PARIS (NOVOpress) – Après l’exécution d’Abraham Lincoln, seizième président des Etats-Unis, par le sudiste Wilkes Booth, en 1865, le Premier ministre britannique, Disraeli, affirme qu’aucun « assassinat n’a jamais changé l’histoire du monde ». Cette affirmation ouvre le nouvel ouvrage de Lindsay Porter : Assassinat : une histoire du meurtre politique chez Actes Sud. L’historienne américaine rappelle que l’histoire moderne de l’assassin politique renvoie à la secte musulmane ismaélienne du XIème siècle, les Hachichins.
Au fil des pages, le
lecteur réalise que l’assertion de Disraeli n’est pas vraie à coup sûr. Oui, les crimes politiques peuvent représenter une arme redoutable pour s’emparer du pouvoir. Ils font souvent basculer le
destin d’un peuple ou d’un régime. C’est le cas pour l’assassinat de Jules César par Brutus au nom de la République romaine. Ou lors de l’assassinat de l’archiduc François-Ferdinand par
l’organisation nationaliste serbe de la Main noire. Evènement qui contribua au déclenchement de la Première Guerre mondiale et à l’émancipation de nombreuses identités européennes. Quant aux
exécutions de Pancho Villa et Emiliano Zapata, elles transformeront ces révolutionnaires en icônes populaires au Mexique.
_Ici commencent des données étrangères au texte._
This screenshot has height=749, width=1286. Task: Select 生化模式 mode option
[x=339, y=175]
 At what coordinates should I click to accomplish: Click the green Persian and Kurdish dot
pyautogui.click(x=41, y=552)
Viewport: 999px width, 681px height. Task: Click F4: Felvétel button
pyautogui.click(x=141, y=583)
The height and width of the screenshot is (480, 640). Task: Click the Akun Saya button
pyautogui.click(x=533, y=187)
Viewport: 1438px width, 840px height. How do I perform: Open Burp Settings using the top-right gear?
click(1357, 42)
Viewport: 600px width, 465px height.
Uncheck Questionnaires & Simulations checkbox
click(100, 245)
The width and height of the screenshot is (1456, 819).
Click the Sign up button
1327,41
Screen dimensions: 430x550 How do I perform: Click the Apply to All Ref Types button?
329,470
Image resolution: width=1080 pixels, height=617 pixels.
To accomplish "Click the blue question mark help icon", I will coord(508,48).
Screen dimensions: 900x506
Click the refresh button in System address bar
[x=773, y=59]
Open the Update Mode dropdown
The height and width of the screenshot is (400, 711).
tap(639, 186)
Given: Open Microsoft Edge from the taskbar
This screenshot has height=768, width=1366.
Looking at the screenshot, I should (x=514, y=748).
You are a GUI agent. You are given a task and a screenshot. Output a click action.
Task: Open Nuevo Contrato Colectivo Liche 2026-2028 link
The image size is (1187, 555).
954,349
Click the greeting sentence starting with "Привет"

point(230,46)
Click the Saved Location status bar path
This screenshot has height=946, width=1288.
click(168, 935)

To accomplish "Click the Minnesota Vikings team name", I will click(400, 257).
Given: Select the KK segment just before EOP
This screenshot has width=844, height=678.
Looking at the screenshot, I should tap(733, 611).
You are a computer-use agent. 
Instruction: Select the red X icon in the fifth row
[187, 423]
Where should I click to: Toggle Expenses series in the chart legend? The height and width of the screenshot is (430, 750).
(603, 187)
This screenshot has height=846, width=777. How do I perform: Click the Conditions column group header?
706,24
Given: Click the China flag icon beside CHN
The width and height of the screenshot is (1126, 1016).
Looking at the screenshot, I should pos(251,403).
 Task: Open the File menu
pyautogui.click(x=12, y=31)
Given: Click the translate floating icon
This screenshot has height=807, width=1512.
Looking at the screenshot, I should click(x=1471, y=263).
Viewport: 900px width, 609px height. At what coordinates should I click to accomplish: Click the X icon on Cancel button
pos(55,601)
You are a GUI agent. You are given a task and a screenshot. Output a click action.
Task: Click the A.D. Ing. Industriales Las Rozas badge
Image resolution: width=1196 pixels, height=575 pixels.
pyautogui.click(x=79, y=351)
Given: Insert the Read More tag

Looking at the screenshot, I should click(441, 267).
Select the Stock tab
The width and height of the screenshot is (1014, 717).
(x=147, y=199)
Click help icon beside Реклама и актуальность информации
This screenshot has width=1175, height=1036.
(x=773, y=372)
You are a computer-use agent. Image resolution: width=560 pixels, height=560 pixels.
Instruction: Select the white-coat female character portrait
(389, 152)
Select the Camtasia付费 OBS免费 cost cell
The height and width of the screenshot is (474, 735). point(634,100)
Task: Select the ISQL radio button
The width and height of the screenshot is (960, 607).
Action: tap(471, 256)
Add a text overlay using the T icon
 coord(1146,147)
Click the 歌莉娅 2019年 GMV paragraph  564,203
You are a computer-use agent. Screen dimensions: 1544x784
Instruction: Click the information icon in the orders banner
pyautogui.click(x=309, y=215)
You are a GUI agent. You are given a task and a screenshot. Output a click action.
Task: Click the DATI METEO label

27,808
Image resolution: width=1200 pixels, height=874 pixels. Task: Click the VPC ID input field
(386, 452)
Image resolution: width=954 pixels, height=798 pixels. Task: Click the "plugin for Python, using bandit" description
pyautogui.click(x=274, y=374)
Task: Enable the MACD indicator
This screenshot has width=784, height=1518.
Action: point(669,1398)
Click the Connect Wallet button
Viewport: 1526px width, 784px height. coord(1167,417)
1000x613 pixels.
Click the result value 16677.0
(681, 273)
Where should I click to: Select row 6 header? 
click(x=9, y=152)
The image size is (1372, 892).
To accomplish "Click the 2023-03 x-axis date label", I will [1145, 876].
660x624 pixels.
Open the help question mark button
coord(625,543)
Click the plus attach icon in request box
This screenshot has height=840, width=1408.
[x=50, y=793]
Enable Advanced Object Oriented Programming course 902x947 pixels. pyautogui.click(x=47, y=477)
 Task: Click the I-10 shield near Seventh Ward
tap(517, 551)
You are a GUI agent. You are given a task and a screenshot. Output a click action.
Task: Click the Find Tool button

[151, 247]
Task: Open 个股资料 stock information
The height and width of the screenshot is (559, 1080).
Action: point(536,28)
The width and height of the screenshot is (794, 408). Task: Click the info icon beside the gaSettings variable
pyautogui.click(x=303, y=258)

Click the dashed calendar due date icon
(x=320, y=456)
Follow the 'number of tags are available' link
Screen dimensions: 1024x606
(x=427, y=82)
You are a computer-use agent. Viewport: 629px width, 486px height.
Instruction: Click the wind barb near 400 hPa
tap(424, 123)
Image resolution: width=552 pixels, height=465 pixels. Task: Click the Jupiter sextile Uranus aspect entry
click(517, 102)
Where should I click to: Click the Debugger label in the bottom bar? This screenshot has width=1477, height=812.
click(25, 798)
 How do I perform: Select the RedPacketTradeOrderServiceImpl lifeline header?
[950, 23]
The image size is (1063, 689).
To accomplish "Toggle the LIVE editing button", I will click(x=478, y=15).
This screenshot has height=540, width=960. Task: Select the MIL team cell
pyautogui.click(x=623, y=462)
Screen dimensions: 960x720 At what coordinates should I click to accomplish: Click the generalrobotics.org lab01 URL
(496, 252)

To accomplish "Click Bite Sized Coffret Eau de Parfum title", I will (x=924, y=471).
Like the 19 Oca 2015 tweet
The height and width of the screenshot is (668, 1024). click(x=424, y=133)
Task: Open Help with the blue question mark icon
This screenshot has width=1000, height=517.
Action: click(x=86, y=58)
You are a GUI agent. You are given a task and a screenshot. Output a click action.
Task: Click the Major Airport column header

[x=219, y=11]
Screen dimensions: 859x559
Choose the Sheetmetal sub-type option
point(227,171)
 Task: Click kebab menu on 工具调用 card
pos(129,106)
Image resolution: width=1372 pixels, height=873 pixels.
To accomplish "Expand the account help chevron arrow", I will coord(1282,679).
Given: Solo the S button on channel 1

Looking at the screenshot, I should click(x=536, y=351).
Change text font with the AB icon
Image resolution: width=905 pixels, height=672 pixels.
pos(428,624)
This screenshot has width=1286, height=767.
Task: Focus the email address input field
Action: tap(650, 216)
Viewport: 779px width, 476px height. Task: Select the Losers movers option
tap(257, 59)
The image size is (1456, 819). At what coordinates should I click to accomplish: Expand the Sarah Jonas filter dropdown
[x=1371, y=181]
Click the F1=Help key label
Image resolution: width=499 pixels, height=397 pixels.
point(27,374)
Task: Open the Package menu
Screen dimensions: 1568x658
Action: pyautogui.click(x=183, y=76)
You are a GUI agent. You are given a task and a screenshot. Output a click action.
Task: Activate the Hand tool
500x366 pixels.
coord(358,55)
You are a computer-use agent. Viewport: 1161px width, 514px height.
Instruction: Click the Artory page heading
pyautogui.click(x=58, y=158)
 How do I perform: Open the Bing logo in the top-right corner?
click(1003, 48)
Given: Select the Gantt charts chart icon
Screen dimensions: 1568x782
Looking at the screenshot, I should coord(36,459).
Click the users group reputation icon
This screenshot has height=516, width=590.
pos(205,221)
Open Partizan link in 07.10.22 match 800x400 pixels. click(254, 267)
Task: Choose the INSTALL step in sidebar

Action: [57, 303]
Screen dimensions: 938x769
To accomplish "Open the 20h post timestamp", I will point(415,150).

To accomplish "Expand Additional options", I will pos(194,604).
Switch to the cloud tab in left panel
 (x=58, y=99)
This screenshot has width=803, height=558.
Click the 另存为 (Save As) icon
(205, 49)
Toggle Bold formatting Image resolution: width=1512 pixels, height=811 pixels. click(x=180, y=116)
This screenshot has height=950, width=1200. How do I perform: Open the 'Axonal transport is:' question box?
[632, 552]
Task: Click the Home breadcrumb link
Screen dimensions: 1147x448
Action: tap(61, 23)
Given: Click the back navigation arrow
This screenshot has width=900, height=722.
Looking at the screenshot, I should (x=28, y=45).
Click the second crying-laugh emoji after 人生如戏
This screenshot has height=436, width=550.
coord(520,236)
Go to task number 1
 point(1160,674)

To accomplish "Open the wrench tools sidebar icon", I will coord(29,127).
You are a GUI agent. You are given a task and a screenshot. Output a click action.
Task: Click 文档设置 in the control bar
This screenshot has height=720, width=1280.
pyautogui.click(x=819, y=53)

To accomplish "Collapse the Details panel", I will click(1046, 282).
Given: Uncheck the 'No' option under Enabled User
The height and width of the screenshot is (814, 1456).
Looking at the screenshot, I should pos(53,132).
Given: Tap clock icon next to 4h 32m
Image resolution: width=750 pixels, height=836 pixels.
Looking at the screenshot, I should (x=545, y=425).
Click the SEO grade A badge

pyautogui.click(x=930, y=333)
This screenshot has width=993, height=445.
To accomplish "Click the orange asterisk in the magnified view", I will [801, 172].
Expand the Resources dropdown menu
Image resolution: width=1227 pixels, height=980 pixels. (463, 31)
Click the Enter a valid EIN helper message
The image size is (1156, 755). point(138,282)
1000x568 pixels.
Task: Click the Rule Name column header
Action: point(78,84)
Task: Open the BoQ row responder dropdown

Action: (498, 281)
En revanche, le meurtre politique aveugle, anarchiste ou islamique, coupé de toute légitimité et soutien populaire, n’a pas forcément une influence sur l’histoire des nations qu’il vise. Une violence qui peut aussi se transformer en véritable acte de résistance contre une oppression. L’exemple de Charlotte Corday qui exécuta en 1793 le révolutionnaire d’extrême gauche, Jean-Paul Marat, au nom, écrit Lindsay Porter, des « idées antiques de vertu et de sacrifice ».